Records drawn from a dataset
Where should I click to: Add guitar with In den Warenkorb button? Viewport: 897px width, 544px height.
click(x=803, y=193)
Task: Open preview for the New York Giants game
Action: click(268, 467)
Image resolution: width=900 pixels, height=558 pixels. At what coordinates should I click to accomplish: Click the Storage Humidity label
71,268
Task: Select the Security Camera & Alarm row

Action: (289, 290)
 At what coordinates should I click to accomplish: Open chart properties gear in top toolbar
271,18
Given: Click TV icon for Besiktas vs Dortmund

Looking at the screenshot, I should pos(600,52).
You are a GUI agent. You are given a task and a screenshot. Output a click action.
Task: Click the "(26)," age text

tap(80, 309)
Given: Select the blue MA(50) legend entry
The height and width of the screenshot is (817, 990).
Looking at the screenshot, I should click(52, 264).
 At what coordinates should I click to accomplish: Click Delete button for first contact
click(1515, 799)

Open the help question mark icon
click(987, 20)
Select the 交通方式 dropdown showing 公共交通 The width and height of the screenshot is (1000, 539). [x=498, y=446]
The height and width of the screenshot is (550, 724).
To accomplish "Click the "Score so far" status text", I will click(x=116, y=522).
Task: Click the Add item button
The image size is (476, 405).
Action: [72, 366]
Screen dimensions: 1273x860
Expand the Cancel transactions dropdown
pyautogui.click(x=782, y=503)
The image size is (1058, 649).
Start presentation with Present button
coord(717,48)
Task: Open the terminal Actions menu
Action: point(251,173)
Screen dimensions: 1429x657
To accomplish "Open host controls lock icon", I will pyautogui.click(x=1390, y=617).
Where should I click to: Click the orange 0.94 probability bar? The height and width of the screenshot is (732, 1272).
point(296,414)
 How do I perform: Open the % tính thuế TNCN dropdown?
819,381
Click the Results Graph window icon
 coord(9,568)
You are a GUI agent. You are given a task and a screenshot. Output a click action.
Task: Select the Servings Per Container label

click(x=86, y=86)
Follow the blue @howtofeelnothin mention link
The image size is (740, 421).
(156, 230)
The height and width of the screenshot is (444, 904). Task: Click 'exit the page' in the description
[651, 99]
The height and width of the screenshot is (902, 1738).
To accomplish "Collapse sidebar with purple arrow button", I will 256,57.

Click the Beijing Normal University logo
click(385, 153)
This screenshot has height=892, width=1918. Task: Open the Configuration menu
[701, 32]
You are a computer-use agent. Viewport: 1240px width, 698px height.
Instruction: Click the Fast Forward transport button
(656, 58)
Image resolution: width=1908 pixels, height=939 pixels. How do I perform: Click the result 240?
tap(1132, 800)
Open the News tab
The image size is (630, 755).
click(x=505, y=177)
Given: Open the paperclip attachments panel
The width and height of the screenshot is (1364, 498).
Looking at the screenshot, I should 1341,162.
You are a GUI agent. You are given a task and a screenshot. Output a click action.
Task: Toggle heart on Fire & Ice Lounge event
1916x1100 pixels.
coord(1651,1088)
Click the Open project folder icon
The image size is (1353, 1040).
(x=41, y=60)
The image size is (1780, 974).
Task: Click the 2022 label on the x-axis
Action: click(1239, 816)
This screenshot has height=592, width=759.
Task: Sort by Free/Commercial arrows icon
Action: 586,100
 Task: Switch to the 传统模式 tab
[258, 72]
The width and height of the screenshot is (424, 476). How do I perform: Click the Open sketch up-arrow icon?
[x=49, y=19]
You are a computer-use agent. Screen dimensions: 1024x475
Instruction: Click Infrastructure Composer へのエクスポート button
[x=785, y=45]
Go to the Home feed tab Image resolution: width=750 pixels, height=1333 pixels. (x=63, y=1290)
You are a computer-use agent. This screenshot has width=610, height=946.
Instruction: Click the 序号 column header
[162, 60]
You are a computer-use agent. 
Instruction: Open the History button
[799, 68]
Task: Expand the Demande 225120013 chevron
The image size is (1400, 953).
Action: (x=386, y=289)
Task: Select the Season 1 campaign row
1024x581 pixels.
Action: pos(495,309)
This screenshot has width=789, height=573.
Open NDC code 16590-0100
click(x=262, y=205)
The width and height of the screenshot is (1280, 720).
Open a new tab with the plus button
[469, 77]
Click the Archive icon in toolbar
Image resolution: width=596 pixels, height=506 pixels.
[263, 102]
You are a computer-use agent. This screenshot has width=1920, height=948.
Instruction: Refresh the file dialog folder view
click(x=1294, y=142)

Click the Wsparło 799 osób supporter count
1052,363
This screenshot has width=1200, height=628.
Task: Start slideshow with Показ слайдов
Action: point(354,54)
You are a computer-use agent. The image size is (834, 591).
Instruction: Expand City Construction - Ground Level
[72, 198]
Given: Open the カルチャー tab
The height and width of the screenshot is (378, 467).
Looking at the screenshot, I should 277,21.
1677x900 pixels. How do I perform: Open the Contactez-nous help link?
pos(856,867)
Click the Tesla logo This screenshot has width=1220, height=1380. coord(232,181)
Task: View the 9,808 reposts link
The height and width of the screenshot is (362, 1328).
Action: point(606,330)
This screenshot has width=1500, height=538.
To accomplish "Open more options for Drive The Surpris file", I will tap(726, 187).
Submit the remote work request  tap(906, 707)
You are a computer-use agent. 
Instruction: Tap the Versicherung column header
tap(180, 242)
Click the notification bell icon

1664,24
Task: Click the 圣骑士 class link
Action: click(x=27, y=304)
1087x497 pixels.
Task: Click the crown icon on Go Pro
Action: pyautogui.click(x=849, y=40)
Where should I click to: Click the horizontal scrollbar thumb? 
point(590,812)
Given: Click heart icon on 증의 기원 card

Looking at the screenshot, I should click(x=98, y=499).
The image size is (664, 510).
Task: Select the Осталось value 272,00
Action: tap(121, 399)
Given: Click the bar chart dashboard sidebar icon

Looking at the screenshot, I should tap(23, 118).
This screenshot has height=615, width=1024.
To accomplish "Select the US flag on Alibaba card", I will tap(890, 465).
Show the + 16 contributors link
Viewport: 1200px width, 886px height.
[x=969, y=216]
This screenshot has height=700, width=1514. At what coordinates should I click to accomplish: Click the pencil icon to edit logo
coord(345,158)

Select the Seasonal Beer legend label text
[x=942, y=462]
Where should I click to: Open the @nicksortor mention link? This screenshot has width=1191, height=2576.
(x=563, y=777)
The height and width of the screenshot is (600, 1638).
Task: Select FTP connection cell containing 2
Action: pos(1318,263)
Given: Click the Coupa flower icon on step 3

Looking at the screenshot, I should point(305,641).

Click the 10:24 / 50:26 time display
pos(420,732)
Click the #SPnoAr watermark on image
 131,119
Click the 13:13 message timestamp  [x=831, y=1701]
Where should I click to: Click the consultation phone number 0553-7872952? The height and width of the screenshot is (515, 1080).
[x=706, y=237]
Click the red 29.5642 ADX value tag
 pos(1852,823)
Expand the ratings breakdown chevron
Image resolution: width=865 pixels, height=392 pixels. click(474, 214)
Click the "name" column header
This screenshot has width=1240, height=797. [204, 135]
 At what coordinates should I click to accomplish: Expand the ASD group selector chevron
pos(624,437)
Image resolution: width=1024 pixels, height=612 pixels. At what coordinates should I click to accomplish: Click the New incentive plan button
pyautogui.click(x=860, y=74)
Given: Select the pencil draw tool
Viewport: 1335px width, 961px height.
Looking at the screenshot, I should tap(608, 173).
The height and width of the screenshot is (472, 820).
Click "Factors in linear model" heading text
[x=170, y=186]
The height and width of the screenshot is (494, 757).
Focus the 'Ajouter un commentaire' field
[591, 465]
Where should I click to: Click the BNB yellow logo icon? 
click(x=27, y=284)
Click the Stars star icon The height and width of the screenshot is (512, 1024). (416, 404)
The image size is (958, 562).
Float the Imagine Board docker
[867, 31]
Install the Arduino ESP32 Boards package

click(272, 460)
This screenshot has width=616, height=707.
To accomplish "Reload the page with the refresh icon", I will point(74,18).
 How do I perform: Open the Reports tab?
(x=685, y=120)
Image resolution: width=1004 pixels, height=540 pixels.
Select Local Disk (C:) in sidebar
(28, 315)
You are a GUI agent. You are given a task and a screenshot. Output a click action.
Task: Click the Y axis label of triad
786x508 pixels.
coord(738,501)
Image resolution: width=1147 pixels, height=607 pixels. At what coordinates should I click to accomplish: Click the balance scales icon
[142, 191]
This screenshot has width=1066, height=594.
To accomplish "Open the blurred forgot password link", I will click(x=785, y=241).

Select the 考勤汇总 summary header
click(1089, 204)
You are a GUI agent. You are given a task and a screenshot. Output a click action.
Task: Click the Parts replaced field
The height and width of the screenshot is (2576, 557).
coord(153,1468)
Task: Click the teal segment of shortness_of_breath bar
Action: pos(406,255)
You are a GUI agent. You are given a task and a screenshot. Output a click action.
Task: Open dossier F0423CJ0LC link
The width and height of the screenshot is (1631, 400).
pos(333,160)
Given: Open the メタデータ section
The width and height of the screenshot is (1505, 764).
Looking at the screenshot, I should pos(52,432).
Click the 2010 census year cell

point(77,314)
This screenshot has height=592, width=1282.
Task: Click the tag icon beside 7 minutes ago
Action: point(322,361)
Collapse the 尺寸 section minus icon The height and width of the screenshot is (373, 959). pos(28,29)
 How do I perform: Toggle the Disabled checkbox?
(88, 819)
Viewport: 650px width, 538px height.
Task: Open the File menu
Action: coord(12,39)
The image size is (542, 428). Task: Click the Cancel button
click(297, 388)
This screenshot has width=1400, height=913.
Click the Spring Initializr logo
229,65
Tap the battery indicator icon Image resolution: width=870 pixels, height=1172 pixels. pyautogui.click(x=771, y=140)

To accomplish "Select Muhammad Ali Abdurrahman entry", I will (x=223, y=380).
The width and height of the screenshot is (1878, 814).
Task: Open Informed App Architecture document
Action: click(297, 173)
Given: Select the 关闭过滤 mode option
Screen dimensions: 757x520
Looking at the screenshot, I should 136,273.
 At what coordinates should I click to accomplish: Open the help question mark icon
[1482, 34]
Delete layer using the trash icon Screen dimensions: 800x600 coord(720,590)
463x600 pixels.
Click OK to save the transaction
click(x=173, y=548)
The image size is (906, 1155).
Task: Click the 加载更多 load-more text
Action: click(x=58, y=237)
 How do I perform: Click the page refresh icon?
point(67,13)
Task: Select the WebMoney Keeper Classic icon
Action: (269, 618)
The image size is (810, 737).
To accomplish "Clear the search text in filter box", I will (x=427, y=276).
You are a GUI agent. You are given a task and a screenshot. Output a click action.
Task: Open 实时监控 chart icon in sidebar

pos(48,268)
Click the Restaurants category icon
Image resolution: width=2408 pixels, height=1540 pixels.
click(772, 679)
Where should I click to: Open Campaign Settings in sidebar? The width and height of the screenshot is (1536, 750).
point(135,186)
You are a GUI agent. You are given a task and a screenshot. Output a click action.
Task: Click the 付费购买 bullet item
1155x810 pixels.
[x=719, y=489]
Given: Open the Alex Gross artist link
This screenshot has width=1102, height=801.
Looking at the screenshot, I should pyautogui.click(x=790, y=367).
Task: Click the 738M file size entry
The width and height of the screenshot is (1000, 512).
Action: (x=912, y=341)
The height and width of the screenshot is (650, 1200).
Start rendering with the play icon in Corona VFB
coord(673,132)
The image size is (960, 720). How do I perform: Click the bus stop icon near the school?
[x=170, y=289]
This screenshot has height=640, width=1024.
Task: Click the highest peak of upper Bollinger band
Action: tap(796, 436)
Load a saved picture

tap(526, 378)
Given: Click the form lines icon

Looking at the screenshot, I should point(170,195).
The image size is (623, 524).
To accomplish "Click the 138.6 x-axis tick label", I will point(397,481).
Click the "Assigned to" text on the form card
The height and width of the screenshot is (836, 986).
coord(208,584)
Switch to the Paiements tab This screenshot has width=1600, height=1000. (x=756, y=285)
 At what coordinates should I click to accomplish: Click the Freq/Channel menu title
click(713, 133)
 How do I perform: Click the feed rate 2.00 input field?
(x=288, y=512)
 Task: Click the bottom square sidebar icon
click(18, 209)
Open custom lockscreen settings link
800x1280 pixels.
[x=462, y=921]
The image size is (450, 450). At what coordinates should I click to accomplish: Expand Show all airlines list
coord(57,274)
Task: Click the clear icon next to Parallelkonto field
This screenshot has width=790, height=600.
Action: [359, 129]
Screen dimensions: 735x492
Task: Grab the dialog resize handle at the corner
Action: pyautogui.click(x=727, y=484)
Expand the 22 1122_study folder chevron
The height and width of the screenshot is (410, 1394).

How to complete this task
Copy out, from the data above, each line where the string "section" is present.

Answer below
Given: Open the メタデータ section
Collapse the 尺寸 section minus icon The height and width of the screenshot is (373, 959). pos(28,29)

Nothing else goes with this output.